Use system keyring to obtain passwords
It would be possible to store the password given to rad auth into the system keyring.
The keyring would then be unlocked automatically on login and makes the password available via
https://lib.rs/crates/libsecret.
I use a work around with a small script called rad_node_start that reads:
#!/usr/bin/env bash
RAD_PASSPHRASE=$(secret-tool lookup radicle client) rad auth
RAD_PASSPHRASE=$(secret-tool lookup radicle client) rad node start
The password has been set before as a one shot with:
secret-tool store --label='Radicle' radicle client
wich prompts for the password and puts it in the store. The attribute ‘radicle’ and value ‘client’ could be freely choosen.
Wouldn’t using the already-existing system keyring’s key for Radicle be even better ? A Radicle key is just an SSH key at the end of the day.
This is exactly what I propose. libsecret is a rust library that wraps gnome libsecret which allows using to store passwords conforming to freedesktop specification.
What I sketched is just a work around using the CLI of libsecret.
Hmm, libsecret stores the password you will use to unlock the SSH key which is stored in ssh-agent. Of course you could directly add the ssh-key to the keyting (which works) thereby not requiring rad auth, but then you are back to be required to need to enter the password at node start up.

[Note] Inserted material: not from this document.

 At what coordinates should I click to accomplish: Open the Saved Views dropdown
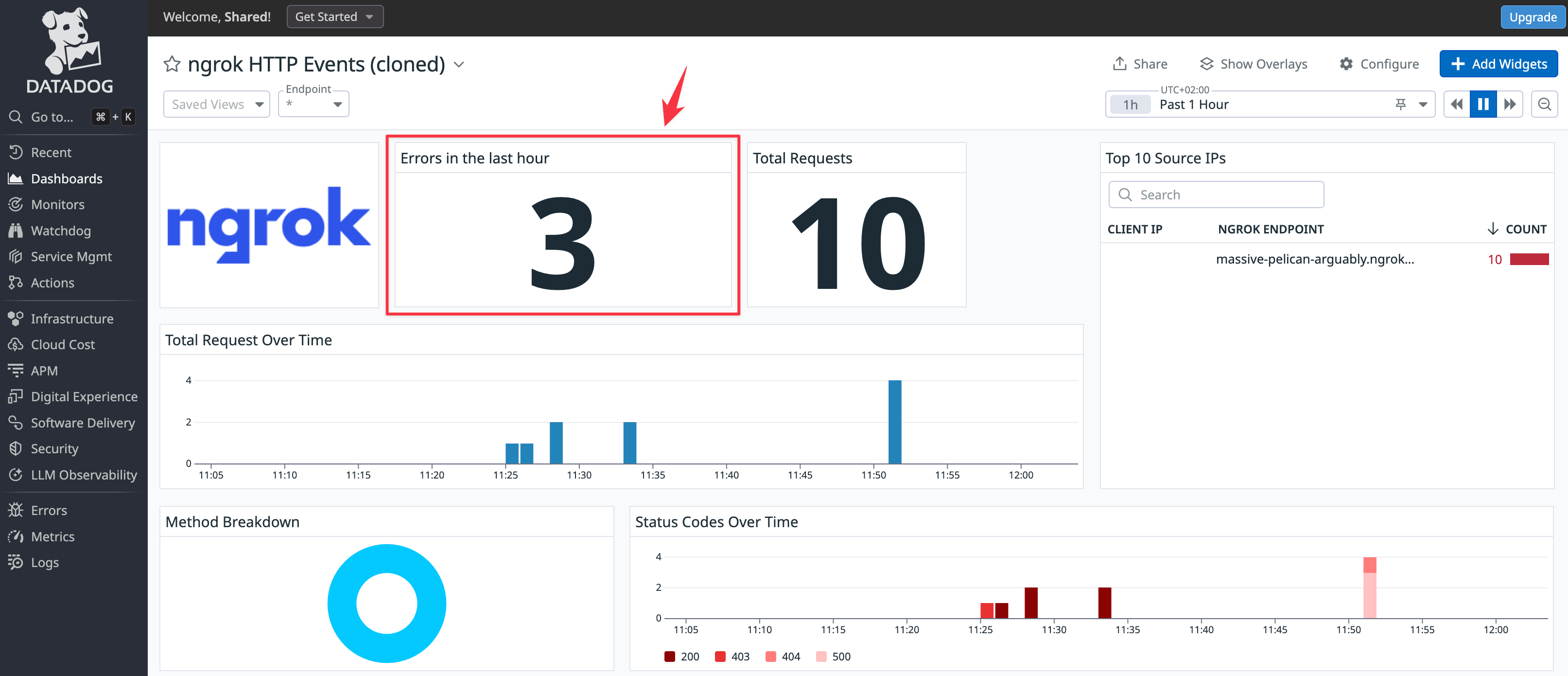[x=216, y=104]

z6MkrUBVfHjFuqVBZ6u94uapJTpktmWgFqW2bYwwSav7Z5k9 wrote:
I thought the ssh-agent interface only exposed the public key? and mechanisms for challange response for authentication. So for cases where radicle needs the private key,
for signing for example1, the ssh-agent protocol wouldn’t be enough.Where as the secretsservice protocol, allows you to get the stored secret itself.

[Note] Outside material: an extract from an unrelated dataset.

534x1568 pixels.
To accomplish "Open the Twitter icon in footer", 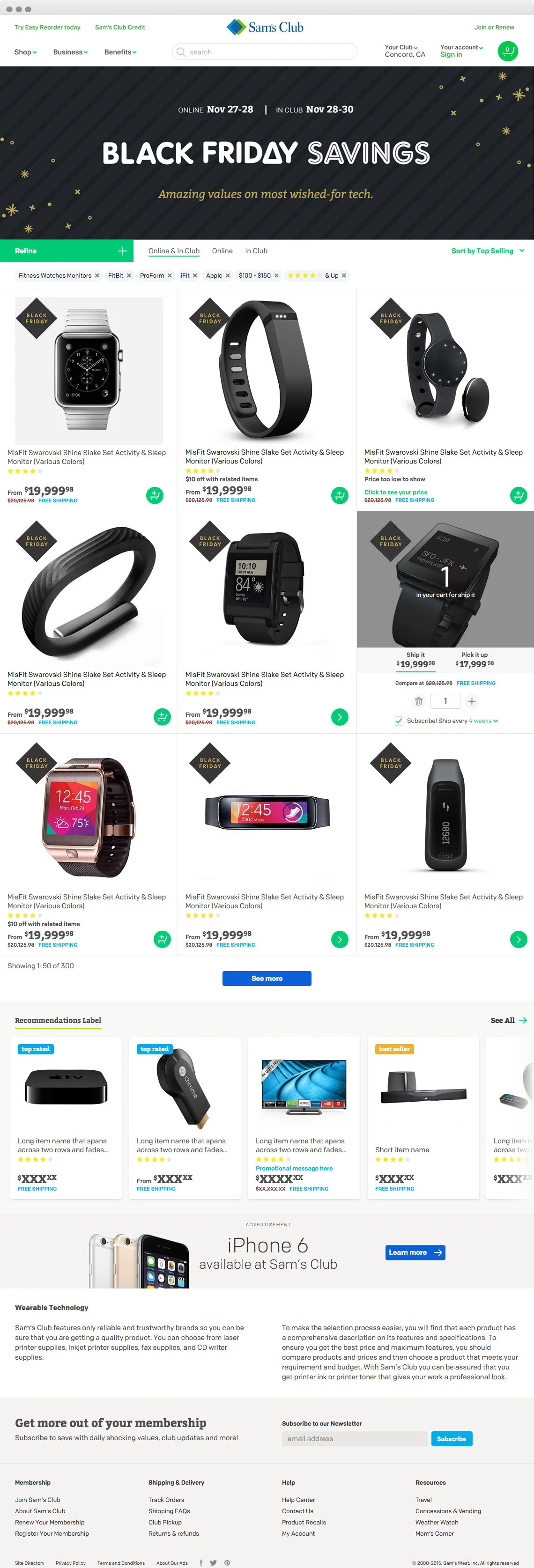I will [213, 1562].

Though I’d imagine, if your ssh key is password protected, and you stored it as such, you would still need a password to decrypt it after fetching it from secretsservice.
So the password itself will need to be stored as a secret somewhere.
If you’d rather not implement the protocol directly in the cli executable, you could perhaps take a leaf out of git’s book, and go a credential helper route? Allow some configuration of an executable so that radicle-cli will call out to said configured executable which returns the credential in some well known secure-ish2 manner.
Then third parties can implement what ever they want in order to provide ssh key password retrieval, and radicle doesn’t need to implement the protocol itself.
And if left unconfigured, radicle just does the current behaviour.
Though that is all assuming I’m not wrong about the SSH Agent since if it’s interface does provide all the functions radicle needs to do what it needs, then yeah, why rely on anything else at all.
Seems I should look things up before opening my mouth. ssh-agent does allow signing, and I don’t know enough about the internals of radicle to know what other private key operations are needed outside of signing.
with that said, looking at an example “shell script” git-credential-helper, it just outputs the values to stdout (See below). Whether you guys thinks that’s suitable or not is another question, and I have no idea if git has other mechanisms for returning the results.